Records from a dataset
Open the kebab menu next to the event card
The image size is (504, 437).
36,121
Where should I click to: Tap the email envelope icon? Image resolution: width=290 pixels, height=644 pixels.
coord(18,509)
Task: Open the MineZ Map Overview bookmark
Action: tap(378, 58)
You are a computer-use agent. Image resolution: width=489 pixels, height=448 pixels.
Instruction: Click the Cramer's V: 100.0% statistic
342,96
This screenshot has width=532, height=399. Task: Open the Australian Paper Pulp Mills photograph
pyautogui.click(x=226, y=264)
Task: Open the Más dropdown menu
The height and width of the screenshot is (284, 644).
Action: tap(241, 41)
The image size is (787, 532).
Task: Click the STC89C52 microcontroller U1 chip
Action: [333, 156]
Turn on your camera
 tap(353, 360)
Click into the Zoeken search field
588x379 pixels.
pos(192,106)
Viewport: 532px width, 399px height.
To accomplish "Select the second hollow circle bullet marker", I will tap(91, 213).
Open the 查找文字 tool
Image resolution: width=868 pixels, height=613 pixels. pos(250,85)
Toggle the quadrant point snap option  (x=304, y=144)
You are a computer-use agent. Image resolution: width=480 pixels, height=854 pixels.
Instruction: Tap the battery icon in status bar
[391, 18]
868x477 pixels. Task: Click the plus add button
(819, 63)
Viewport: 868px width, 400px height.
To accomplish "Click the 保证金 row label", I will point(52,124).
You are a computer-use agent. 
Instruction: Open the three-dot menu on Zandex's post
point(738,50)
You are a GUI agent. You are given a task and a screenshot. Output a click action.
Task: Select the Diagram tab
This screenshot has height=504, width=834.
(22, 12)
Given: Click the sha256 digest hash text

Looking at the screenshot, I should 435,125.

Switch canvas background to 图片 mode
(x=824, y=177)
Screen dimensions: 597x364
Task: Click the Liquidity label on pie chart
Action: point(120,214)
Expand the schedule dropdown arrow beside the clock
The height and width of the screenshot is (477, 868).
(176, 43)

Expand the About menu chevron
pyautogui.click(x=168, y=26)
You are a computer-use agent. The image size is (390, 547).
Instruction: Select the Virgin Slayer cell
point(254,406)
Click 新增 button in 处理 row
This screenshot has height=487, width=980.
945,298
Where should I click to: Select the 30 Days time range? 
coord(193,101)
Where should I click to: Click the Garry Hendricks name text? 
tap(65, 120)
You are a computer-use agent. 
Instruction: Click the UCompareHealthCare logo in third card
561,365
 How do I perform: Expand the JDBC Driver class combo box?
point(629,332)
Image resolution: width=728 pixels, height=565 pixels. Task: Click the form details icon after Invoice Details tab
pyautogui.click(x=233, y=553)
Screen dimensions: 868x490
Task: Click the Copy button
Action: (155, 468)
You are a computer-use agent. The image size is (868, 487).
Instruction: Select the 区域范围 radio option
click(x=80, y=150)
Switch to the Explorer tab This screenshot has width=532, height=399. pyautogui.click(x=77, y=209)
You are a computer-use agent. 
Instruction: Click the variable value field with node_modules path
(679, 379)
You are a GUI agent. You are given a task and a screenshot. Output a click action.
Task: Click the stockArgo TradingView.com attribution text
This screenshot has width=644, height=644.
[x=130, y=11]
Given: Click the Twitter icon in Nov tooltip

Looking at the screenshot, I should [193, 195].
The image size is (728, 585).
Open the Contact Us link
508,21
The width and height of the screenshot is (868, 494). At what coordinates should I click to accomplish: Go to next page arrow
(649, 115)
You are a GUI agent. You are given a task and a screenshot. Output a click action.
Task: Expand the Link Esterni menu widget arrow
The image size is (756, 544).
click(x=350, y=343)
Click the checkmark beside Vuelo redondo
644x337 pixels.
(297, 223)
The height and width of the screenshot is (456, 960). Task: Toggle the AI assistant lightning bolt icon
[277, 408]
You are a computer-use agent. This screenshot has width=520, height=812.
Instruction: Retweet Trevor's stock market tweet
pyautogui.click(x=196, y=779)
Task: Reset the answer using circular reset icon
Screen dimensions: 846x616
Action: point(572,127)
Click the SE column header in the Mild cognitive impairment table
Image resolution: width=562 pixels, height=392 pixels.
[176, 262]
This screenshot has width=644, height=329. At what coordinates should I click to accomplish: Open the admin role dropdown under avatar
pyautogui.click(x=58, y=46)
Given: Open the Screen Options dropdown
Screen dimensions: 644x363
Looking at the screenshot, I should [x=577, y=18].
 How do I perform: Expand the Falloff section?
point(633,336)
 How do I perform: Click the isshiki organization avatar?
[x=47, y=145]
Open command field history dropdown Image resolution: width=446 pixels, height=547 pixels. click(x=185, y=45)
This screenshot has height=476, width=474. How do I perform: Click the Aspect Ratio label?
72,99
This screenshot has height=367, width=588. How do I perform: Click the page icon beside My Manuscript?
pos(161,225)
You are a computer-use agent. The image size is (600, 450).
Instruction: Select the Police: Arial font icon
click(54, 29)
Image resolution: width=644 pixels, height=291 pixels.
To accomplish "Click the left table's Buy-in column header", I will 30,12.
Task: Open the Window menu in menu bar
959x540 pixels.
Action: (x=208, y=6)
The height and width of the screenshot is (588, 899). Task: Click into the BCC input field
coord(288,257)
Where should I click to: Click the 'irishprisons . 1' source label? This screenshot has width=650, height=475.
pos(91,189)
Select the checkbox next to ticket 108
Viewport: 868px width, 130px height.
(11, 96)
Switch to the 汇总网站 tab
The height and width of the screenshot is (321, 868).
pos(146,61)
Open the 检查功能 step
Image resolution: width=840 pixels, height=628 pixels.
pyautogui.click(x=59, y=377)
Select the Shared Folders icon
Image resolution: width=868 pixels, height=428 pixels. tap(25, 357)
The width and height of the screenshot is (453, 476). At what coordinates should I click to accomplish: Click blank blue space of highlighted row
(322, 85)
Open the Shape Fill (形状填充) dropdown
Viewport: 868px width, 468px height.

§ **Work to be completed**
Send back each record exactly as it stands.

§ **Answer box**
Open the kebab menu next to the event card
The image size is (504, 437).
36,121
Where should I click to: Tap the email envelope icon? Image resolution: width=290 pixels, height=644 pixels.
coord(18,509)
Task: Open the MineZ Map Overview bookmark
Action: tap(378, 58)
You are a computer-use agent. Image resolution: width=489 pixels, height=448 pixels.
Instruction: Click the Cramer's V: 100.0% statistic
342,96
This screenshot has width=532, height=399. Task: Open the Australian Paper Pulp Mills photograph
pyautogui.click(x=226, y=264)
Task: Open the Más dropdown menu
The height and width of the screenshot is (284, 644).
Action: tap(241, 41)
The image size is (787, 532).
Task: Click the STC89C52 microcontroller U1 chip
Action: [333, 156]
Turn on your camera
 tap(353, 360)
Click into the Zoeken search field
588x379 pixels.
pos(192,106)
Viewport: 532px width, 399px height.
To accomplish "Select the second hollow circle bullet marker", I will tap(91, 213).
Open the 查找文字 tool
Image resolution: width=868 pixels, height=613 pixels. pos(250,85)
Toggle the quadrant point snap option  (x=304, y=144)
You are a computer-use agent. Image resolution: width=480 pixels, height=854 pixels.
Instruction: Tap the battery icon in status bar
[391, 18]
868x477 pixels. Task: Click the plus add button
(819, 63)
Viewport: 868px width, 400px height.
To accomplish "Click the 保证金 row label", I will point(52,124).
You are a computer-use agent. 
Instruction: Open the three-dot menu on Zandex's post
point(738,50)
You are a GUI agent. You are given a task and a screenshot. Output a click action.
Task: Select the Diagram tab
This screenshot has height=504, width=834.
(22, 12)
Given: Click the sha256 digest hash text

Looking at the screenshot, I should 435,125.

Switch canvas background to 图片 mode
(x=824, y=177)
Screen dimensions: 597x364
Task: Click the Liquidity label on pie chart
Action: point(120,214)
Expand the schedule dropdown arrow beside the clock
The height and width of the screenshot is (477, 868).
(176, 43)

Expand the About menu chevron
pyautogui.click(x=168, y=26)
You are a computer-use agent. The image size is (390, 547).
Instruction: Select the Virgin Slayer cell
point(254,406)
Click 新增 button in 处理 row
This screenshot has height=487, width=980.
945,298
Where should I click to: Select the 30 Days time range? 
coord(193,101)
Where should I click to: Click the Garry Hendricks name text? 
tap(65, 120)
You are a computer-use agent. 
Instruction: Click the UCompareHealthCare logo in third card
561,365
 How do I perform: Expand the JDBC Driver class combo box?
point(629,332)
Image resolution: width=728 pixels, height=565 pixels. Task: Click the form details icon after Invoice Details tab
pyautogui.click(x=233, y=553)
Screen dimensions: 868x490
Task: Click the Copy button
Action: (155, 468)
You are a computer-use agent. The image size is (868, 487).
Instruction: Select the 区域范围 radio option
click(x=80, y=150)
Switch to the Explorer tab This screenshot has width=532, height=399. pyautogui.click(x=77, y=209)
You are a computer-use agent. 
Instruction: Click the variable value field with node_modules path
(679, 379)
You are a GUI agent. You are given a task and a screenshot. Output a click action.
Task: Click the stockArgo TradingView.com attribution text
This screenshot has width=644, height=644.
[x=130, y=11]
Given: Click the Twitter icon in Nov tooltip

Looking at the screenshot, I should [193, 195].
The image size is (728, 585).
Open the Contact Us link
508,21
The width and height of the screenshot is (868, 494). At what coordinates should I click to accomplish: Go to next page arrow
(649, 115)
You are a GUI agent. You are given a task and a screenshot. Output a click action.
Task: Expand the Link Esterni menu widget arrow
The image size is (756, 544).
click(x=350, y=343)
Click the checkmark beside Vuelo redondo
644x337 pixels.
(297, 223)
The height and width of the screenshot is (456, 960). Task: Toggle the AI assistant lightning bolt icon
[277, 408]
You are a computer-use agent. This screenshot has width=520, height=812.
Instruction: Retweet Trevor's stock market tweet
pyautogui.click(x=196, y=779)
Task: Reset the answer using circular reset icon
Screen dimensions: 846x616
Action: point(572,127)
Click the SE column header in the Mild cognitive impairment table
Image resolution: width=562 pixels, height=392 pixels.
[176, 262]
This screenshot has width=644, height=329. At what coordinates should I click to accomplish: Open the admin role dropdown under avatar
pyautogui.click(x=58, y=46)
Given: Open the Screen Options dropdown
Screen dimensions: 644x363
Looking at the screenshot, I should [x=577, y=18].
 How do I perform: Expand the Falloff section?
point(633,336)
 How do I perform: Click the isshiki organization avatar?
[x=47, y=145]
Open command field history dropdown Image resolution: width=446 pixels, height=547 pixels. click(x=185, y=45)
This screenshot has height=476, width=474. How do I perform: Click the Aspect Ratio label?
72,99
This screenshot has height=367, width=588. How do I perform: Click the page icon beside My Manuscript?
pos(161,225)
You are a computer-use agent. The image size is (600, 450).
Instruction: Select the Police: Arial font icon
click(54, 29)
Image resolution: width=644 pixels, height=291 pixels.
To accomplish "Click the left table's Buy-in column header", I will 30,12.
Task: Open the Window menu in menu bar
959x540 pixels.
Action: (x=208, y=6)
The height and width of the screenshot is (588, 899). Task: Click into the BCC input field
coord(288,257)
Where should I click to: Click the 'irishprisons . 1' source label? This screenshot has width=650, height=475.
pos(91,189)
Select the checkbox next to ticket 108
Viewport: 868px width, 130px height.
(11, 96)
Switch to the 汇总网站 tab
The height and width of the screenshot is (321, 868).
pos(146,61)
Open the 检查功能 step
Image resolution: width=840 pixels, height=628 pixels.
pyautogui.click(x=59, y=377)
Select the Shared Folders icon
Image resolution: width=868 pixels, height=428 pixels. tap(25, 357)
The width and height of the screenshot is (453, 476). At what coordinates should I click to accomplish: Click blank blue space of highlighted row
(322, 85)
Open the Shape Fill (形状填充) dropdown
Viewport: 868px width, 468px height.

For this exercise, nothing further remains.